Objective The association between periconceptional parental exposure to endocrine-disrupting chemicals (EDCs) and hypospadias remains inconclusive and controversial. Therefore, we conducted a hospital-based retrospective study to assess the relationship between hypospadias risk and parental occupational exposure to potential EDCs.

Methods Incident cases (n=73) were boys between 0 and 14 years diagnosed with hypospadias with no micropenis or cryptorchidism.
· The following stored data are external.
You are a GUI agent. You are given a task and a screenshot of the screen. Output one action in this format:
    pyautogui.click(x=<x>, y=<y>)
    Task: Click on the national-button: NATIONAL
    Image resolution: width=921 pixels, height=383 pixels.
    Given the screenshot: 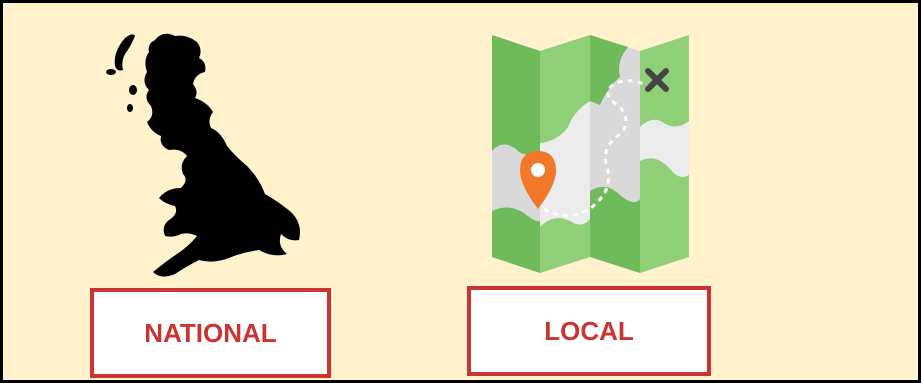 What is the action you would take?
    pyautogui.click(x=210, y=333)
     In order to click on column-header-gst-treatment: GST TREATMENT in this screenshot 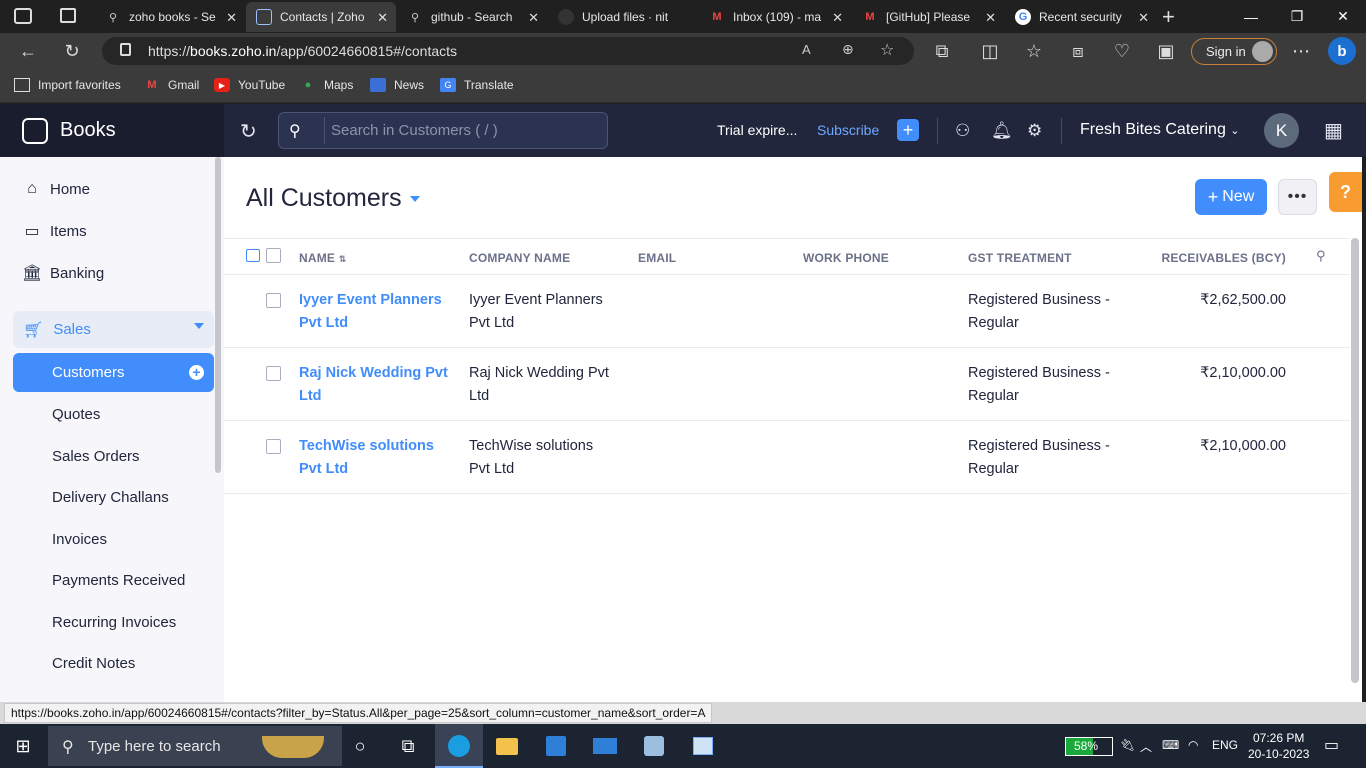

Controls (n=146) were an age-matched group of boys without any congenital malformations, inguinal hernia, nephrological, urological and genital disorders. Their selection was independent of exposures to EDCs. Data on parental occupation and sociodemographic variables were collected using a structured questionnaire. We evaluated parental occupational exposures using a previously validated job-exposure matrix (JEM) for EDCs.

Results In our case–control study, 30.1% of all pregnancies had likely exposure to potential EDCs. The most prevalent occupations conferring possible exposure were related to activities on farms. Maternal and paternal occupational exposure to potential EDCs significantly increased the risk of mild hypospadias than moderate-to-severe hypospadias (OR=6.55 vs OR=4.63). Among various categories, parental occupational exposure to pesticides was associated with at least a twofold increased risk of hypospadias. Maternal EDC exposure during the first trimester significantly increased the risk of bearing a hypospadiac child (OR=4.72 (95% CI 2.10 to 10.60)).

Conclusion This study suggests that EDCs are a risk factor for hypospadias through occupational exposure during fetal life.

  • Pediatrics
  • Occupational Health
  • Endocrine Disruptors
  • Pregnancy Outcome
  • Urogenital System

Data availability statement

Data are available on reasonable request.